--- start of Source text ---
Sign a compiled module

keleusma compile hello.kel --signing-key key.seed -o hello.kel.bin

Produces signed bytecode when the source declares the entry function with the signed modifier (signed fn main, signed yield main, signed loop main). The compiler emits FLAG_REQUIRES_SIGNATURE in the header and the signer appends an Ed25519 signature. Without the signed modifier on the entry, the bytecode is unsigned even when --signing-key is supplied.

Verify and run a signed module

keleusma run hello.kel.bin --verifying-key key.pub

The --verifying-key flag is repeatable; each appearance adds a 32-byte Ed25519 public key to the runtime's trust matrix. Signed bytecode loads only when its signature verifies against at least one registered key. Loading unsigned bytecode with --verifying-key is an error to prevent silent acceptance of an unverified payload.

See docs/guide/COOKBOOK.md, Distributing signed bytecode for the end-to-end workflow and docs/decisions/RESOLVED.md, R42 for the design rationale.

Start the REPL

keleusma repl

The REPL accepts expressions and definitions interactively. Type an expression to evaluate it and see the result. Type a function, struct, enum, or trait declaration to add it to the session prefix. The session prefix accumulates across the REPL session; each evaluation runs against the current prefix.

REPL commands:

  • :help shows the command list.
  • :quit exits.
  • :reset clears the session prefix.
  • :show displays the current session prefix.
--- end of Source text ---
--- start of Given data ---
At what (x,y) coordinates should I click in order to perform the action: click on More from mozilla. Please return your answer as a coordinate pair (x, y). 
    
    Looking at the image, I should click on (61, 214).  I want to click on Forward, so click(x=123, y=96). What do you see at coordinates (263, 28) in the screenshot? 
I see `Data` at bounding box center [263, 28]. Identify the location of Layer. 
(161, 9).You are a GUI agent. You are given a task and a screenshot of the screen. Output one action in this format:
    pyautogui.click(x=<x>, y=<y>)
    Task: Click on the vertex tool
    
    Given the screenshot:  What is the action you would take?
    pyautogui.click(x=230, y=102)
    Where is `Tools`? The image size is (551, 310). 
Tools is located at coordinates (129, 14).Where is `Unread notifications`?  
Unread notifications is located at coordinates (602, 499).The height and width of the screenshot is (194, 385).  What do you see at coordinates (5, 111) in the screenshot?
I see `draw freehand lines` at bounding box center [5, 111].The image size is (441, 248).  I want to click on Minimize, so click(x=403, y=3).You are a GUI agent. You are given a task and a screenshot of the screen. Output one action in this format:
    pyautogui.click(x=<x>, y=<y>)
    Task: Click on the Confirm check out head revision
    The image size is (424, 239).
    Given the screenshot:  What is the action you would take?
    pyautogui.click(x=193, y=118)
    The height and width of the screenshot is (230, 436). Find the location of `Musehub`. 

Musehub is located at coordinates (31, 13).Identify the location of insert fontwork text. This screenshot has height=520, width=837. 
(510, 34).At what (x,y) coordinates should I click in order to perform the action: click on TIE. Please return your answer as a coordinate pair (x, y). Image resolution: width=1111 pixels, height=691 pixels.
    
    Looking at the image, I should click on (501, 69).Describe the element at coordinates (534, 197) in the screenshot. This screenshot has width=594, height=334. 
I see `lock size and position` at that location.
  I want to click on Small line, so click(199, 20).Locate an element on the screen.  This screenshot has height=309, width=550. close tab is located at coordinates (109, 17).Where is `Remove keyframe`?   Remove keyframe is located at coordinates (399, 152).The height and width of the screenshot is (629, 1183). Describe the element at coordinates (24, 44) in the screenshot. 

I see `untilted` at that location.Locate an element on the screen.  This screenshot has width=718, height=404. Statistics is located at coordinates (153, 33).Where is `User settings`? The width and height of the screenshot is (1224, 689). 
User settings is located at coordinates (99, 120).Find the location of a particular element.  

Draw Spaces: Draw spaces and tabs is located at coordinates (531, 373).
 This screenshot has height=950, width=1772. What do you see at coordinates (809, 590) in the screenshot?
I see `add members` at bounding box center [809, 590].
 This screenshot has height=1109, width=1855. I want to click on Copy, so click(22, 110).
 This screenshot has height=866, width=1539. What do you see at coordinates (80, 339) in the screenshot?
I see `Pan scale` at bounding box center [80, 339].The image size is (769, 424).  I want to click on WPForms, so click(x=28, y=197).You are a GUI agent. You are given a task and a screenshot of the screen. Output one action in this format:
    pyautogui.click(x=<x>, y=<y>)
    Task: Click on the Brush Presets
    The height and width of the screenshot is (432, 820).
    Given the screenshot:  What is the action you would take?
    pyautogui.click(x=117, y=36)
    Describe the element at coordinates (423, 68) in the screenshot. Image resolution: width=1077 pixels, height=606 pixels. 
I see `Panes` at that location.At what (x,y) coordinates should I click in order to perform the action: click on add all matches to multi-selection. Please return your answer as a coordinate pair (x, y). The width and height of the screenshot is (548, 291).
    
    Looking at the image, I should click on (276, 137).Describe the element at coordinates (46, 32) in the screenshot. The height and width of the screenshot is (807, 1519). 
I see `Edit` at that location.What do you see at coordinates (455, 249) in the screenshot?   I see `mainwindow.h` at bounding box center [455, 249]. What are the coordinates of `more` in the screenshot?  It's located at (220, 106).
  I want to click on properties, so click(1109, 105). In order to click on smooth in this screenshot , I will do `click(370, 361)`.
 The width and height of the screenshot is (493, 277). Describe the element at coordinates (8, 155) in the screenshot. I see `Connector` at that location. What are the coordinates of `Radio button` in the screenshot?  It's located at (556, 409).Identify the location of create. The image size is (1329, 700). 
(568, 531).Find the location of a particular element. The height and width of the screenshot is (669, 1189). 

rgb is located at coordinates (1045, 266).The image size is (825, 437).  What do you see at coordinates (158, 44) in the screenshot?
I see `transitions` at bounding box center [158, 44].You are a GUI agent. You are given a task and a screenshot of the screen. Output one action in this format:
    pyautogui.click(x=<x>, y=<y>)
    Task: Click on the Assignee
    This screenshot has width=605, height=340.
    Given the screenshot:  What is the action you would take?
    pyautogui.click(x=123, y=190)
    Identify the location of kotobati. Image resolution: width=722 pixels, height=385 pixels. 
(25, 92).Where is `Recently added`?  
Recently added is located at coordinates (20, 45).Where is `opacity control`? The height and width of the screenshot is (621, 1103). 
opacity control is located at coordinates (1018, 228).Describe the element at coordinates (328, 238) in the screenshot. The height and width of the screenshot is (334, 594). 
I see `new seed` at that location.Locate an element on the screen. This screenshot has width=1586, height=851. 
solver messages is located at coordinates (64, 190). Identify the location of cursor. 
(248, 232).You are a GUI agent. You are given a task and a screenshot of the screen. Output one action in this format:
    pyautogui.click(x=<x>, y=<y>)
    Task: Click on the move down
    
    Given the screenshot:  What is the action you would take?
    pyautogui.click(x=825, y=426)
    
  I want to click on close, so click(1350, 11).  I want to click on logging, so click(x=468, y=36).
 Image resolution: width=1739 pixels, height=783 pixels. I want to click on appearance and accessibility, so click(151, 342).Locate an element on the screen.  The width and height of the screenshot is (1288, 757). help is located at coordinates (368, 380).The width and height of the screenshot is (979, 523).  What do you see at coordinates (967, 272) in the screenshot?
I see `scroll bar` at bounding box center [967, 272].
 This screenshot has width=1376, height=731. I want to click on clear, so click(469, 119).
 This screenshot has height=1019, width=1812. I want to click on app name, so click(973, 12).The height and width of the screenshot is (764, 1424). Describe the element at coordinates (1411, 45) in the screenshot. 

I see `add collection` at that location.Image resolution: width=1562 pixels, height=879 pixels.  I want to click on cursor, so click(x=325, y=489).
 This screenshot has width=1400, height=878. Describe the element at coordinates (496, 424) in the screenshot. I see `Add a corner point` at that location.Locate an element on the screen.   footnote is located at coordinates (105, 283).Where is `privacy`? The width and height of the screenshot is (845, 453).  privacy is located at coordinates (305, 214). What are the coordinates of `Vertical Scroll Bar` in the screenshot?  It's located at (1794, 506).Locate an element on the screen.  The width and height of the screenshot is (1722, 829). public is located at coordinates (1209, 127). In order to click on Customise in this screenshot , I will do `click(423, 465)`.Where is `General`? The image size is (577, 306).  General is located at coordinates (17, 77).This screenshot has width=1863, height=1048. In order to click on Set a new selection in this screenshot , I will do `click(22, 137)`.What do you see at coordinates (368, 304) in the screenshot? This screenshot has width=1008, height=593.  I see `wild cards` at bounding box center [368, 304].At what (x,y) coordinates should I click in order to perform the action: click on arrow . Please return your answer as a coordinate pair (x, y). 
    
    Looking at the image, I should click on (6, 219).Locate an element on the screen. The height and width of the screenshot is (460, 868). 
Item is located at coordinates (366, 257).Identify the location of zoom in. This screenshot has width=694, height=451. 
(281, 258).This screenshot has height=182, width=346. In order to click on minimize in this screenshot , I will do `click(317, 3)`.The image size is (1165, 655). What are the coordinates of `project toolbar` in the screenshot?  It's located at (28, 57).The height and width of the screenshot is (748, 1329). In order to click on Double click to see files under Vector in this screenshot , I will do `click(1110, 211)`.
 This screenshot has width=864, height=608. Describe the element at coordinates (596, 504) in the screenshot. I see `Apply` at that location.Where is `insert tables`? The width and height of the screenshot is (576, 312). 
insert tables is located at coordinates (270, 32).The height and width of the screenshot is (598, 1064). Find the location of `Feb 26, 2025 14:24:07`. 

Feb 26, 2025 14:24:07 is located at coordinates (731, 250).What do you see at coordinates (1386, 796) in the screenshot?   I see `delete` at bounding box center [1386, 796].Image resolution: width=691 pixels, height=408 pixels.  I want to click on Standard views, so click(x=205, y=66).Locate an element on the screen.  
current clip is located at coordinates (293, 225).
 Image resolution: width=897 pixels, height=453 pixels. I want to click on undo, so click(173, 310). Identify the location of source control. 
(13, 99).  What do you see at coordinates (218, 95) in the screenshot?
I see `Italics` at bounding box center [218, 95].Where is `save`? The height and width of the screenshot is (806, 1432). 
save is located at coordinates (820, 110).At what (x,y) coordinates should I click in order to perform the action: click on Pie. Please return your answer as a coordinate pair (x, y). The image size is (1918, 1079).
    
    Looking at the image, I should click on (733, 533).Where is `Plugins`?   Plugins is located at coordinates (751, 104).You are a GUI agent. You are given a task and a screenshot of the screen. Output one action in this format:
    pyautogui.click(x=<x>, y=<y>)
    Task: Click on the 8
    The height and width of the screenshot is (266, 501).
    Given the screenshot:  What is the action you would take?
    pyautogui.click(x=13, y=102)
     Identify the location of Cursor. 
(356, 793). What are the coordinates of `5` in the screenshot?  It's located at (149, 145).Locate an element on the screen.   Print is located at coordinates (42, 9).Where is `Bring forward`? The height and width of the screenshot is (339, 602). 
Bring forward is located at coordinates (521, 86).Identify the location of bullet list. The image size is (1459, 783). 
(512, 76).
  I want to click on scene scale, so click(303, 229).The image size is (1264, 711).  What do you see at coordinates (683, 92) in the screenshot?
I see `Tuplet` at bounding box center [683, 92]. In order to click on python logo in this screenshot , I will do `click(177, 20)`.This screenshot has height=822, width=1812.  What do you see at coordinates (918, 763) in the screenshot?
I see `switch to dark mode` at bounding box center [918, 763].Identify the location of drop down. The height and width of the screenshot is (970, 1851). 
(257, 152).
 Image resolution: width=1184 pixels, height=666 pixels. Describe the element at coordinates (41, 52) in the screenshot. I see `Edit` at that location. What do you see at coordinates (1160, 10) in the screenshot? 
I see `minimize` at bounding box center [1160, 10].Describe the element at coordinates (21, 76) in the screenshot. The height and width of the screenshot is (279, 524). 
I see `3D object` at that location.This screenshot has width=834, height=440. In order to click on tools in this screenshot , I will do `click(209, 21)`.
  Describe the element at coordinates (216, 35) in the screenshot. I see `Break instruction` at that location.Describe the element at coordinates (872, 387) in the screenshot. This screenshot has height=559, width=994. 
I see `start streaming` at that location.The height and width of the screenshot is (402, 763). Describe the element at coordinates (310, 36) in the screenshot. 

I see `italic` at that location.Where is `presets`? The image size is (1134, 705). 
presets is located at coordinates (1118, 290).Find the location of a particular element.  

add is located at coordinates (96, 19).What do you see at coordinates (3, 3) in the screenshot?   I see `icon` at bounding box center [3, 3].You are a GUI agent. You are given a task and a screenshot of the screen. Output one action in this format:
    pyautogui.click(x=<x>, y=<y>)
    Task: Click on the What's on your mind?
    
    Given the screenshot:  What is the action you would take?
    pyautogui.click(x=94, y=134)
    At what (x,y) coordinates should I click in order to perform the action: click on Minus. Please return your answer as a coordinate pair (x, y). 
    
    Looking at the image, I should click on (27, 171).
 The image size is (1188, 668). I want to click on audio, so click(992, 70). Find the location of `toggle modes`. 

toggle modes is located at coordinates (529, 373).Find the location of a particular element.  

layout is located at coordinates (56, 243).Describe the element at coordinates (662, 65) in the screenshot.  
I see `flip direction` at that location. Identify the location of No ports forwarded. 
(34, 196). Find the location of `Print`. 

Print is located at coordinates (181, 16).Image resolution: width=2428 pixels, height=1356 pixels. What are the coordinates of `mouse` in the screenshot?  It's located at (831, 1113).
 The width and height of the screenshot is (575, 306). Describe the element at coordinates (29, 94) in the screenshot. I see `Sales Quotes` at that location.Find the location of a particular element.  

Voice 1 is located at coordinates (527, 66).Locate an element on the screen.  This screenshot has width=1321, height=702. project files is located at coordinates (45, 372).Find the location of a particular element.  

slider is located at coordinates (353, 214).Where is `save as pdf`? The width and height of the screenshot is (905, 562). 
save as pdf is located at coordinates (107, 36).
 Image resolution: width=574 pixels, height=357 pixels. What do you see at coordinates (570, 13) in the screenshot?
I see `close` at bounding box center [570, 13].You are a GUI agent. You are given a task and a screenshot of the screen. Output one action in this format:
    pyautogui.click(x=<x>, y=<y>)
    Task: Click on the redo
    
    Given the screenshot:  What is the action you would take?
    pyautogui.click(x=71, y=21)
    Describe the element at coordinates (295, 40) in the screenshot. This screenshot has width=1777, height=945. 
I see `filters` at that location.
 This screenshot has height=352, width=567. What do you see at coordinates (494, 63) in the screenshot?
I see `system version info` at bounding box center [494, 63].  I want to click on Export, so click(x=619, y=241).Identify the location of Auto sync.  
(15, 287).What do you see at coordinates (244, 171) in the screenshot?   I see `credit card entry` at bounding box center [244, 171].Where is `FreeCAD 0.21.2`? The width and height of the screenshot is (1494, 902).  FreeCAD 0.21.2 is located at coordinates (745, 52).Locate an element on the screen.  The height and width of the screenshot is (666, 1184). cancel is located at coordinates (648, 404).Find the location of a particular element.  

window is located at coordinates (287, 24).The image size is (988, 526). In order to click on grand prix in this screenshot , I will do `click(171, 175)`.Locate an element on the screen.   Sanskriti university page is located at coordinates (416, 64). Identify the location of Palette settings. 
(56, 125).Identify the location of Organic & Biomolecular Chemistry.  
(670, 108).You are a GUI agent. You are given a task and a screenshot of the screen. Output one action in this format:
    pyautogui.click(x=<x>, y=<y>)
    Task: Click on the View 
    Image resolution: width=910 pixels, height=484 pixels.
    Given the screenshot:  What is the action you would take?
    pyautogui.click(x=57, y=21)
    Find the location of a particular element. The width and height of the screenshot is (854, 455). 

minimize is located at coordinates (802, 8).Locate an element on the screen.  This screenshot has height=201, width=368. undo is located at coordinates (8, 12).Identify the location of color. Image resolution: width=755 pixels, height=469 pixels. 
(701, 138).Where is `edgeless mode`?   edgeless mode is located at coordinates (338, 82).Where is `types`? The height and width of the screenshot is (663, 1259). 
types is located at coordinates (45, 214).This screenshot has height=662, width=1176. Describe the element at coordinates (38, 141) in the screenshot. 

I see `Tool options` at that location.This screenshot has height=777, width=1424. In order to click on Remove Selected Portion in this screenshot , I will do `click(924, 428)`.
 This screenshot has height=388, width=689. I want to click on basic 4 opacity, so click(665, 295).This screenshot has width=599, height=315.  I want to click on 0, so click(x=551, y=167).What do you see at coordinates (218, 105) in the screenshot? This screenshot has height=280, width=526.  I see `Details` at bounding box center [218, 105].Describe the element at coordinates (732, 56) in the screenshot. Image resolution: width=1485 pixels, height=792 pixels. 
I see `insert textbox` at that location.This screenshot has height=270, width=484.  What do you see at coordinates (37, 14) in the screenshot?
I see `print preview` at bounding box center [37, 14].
--- end of Given data ---
### Required actions
(1) Copy the keleusma usage text from "The --verifying-key flag" up to and including "an unverified payload.", swapping "trust matrix" for "trust store".
(2) Extend the keleusma usage text by continuing it after its last line.

### Outputs by task
(1)
The --verifying-key flag is repeatable; each appearance adds a 32-byte Ed25519 public key to the runtime's trust store. Signed bytecode loads only when its signature verifies against at least one registered key. Loading unsigned bytecode with --verifying-key is an error to prevent silent acceptance of an unverified payload.

(2)
Example session:

$ keleusma repl
Keleusma REPL. Type :help for commands, :quit to exit.
> 1 + 2
3
> fn double(x: Word) -> Word { x + x }
defined: double
> double(21)
42
> :quit

The REPL wraps each expression input as fn main() -> T { <expression> } and tries common return types in order: Word, Float, bool, Text, (). The first type that type-checks is used. For more complex return types, declare a function explicitly and call it.

Limitations

The first iteration of the CLI has the following limitations.

The runner does not yet drive yield and resume interactively. Stream-classified main functions are not directly runnable through the CLI. Use fn main() -> T { ... } for atomic-total entry points.

The REPL session prefix accumulates declarations across the session but does not persist data segment values. Any data block declared in the prefix is allocated freshly on each evaluation. Persistent state across REPL evaluations is future work.

The REPL's return-type inference tries a fixed list of types. Expressions whose type is outside the list (custom enums, structs, tuples) require explicit function wrapping. Inference of the expression type prior to wrapping is future work.

The compiler does not yet expose Target selection at the CLI level. All compiled output uses the host runtime's target. Cross-target compilation is future work.

File Extensions

The convention is .kel for source files and .kel.bin for compiled bytecode. The compiler defaults to writing <source>.kel.bin when no --output is given.

License

0BSD. Same as Keleusma.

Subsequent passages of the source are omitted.